A foot of fresh snow and counting on top of the foot that barely melted. My dimly visible path to the back gate and compost that I shoveled twice yesterday is ready for another effort. We’d all rather just stay inside.
The snow continues to fall, the cats run from one window to another focused on birds and occasional bunnies. I don’t wish them to catch the birds when they finally taste their freedom, but noticing them is the first step in learning to hunt, and I do want them to hunt mice and chipmunks, and frighten squirrels and bunnies out of the yard come summer. I’m hoping now they know there’s prey around the house they’ll stick close when I release them, and not go running off into the forest. We’ll all compromise: I’ll try bells again and the kittens will take only what their hampered abilities allow them, hopefully not birds; I will break my resolution and have outdoor cats again, but not lure the birds to an easy death with feeders.
Meanwhile, we’ve discovered the true purpose of the copper sink.
As for Raven, the first sign of true improvement came four days after the poisoning when she lay at my feet waiting for Last Bite.
The next morning I began to have confidence that she’d be fine when she rolled on her back for the first time since almost dying. Within a week she was back to her old tricks, eating anything her mouth came across. She remains under strict supervision.

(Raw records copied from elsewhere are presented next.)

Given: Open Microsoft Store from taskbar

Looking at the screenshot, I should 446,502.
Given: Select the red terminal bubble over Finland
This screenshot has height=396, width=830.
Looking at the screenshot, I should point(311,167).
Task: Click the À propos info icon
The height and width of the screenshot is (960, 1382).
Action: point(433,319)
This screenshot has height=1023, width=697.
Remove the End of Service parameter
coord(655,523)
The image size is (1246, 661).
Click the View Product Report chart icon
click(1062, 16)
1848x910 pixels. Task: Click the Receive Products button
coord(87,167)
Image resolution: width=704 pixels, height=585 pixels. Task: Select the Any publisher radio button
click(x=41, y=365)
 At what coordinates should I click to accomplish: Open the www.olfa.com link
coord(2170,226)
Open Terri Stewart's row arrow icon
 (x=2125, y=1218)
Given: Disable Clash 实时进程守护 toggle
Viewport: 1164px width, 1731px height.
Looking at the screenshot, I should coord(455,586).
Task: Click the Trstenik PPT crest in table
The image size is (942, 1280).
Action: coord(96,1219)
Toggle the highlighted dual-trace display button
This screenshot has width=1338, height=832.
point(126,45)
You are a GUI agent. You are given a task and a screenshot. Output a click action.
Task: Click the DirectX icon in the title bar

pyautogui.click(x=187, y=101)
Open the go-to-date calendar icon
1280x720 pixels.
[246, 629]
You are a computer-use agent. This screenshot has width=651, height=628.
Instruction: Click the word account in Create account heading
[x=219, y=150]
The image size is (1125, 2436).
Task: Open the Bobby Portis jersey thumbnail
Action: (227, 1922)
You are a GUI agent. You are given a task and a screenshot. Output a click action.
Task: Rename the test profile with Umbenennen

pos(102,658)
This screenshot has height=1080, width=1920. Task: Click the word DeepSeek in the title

And what IS wrong with this buck’s antlers? We’ve observed him in the neighborhood this winter and wondered. He finally came close enough for me to get a good look. A piece of twine tangled into the base of his one remaining antler, which never shed its velvet, hangs over his right eye. His other antler has been sliced off clean. Masses of fur and flesh looking rotten and raw cluster around his pedicels. As he looked through our window at the cat, then at me, I felt his story: he got caught in someone’s garden netting or hammock or something, and in extricating himself sliced off one growing antler and tangled the bases of both so hopelessly it stunted the growth of the other and resulted in these fungus-like wounds. Or maybe there is fungus growing around the traumatized tissue. I hope that when it’s time to shed he drops the whole mess and can start fresh next season.